The Fed “has pushed us into an inflection point,” according to one industry watcher, and “may be oversteering” as additional rate hikes loom before year’s end.
“I think the Fed may be oversteering,” Marcus & Millichap’s John Chang says in a new analysis. “Think back a year ago…inflation was already rising rapidly but the Fed held to its position that inflation was transitory. They kept their foot on the accelerator with quantitative easing until they started to back off in November…even then, they phased it out over a four-month span. The Fed was holding interest rates down until March of this year. Now they’re swerving in the other direction.”
Chang notes that Fed Chairman Powell has made the possibility of economic pain quite clear in his messaging since last August. And American business is taking note: in a recent survey of CEOs by KPMG, 91% said the US will face a recession in the next 12 months (though they also remain positive about their three-year outlook). Chang notes that the overall CEO confidence level has been showing “a pretty healthy decline” as well, though it remains higher than when the world entered the COVID-19 pandemic or the Great Financial Crisis. Small business confidence and consumer confidence are also showing weakness.
“None of them are screaming recession, but they do merit monitoring,” Chang says. What’s more, the ISM Manufacturing Index also fell to 50.9 last week and is at its lowest level since May 2020. Job openings data also showed a million fewer unfilled jobs: in July, there were 11.1 million job openings and in August there were 10.1 million unfilled positions. All told, there are still about 4 million more openings in the US than people looking for work.
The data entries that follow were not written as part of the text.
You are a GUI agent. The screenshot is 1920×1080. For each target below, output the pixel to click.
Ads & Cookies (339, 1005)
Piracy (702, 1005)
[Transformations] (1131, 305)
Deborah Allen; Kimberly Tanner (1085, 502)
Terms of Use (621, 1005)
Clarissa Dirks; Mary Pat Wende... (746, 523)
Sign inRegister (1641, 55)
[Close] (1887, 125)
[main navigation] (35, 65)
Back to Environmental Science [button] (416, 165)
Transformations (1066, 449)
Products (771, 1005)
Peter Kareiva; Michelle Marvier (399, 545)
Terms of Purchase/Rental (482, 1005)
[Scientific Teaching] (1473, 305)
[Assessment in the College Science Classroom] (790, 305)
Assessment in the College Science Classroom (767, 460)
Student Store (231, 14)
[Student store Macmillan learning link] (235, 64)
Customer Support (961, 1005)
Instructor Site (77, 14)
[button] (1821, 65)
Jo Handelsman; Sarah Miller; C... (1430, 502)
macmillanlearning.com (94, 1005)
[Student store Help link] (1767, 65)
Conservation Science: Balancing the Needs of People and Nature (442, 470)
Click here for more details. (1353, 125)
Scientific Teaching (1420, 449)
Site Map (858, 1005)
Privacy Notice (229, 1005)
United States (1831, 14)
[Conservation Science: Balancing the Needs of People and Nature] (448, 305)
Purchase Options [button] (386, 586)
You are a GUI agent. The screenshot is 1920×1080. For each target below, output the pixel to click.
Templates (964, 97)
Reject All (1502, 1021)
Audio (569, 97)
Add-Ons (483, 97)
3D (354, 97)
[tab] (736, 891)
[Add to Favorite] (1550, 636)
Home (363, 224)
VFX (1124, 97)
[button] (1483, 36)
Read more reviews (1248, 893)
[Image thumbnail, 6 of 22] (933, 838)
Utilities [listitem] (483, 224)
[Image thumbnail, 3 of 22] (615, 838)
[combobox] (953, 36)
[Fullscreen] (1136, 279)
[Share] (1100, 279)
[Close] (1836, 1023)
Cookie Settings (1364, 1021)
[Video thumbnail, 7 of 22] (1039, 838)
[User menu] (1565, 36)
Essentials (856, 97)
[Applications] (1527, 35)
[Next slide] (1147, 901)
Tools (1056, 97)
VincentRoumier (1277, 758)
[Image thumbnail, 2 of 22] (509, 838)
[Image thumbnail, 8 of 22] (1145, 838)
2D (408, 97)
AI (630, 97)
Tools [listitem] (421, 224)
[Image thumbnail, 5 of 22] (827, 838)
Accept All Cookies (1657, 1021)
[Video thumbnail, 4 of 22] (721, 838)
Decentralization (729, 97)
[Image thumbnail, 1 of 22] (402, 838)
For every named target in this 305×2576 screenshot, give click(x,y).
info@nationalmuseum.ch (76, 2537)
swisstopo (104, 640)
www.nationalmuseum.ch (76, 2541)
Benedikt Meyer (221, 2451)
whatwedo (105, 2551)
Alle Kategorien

“We are not in a free fall or even a contraction, but it does appear that the employment market, like the manufacturing index, while still positive but not as strong as it was a month or two ago.,” Chang says. “A lot of this will be driven by the Federal Reserve. Arguably, the Fed has been oversteering. That implies the Fed will go through with their telegraphed 75 basis point increase in November unless there are substantive changes in the economic readings.”
And for CRE, this means likely continued upward pressure on interest rates as well as slowed hiring, rising unemployment, and spending and inventory reduction.
“If those things happen, it would weigh on demand for most types of commercial real estate,” Chang says. “I’m not sounding the alarm, but a modest recession is becoming increasingly probable, and uncertainty is rising.”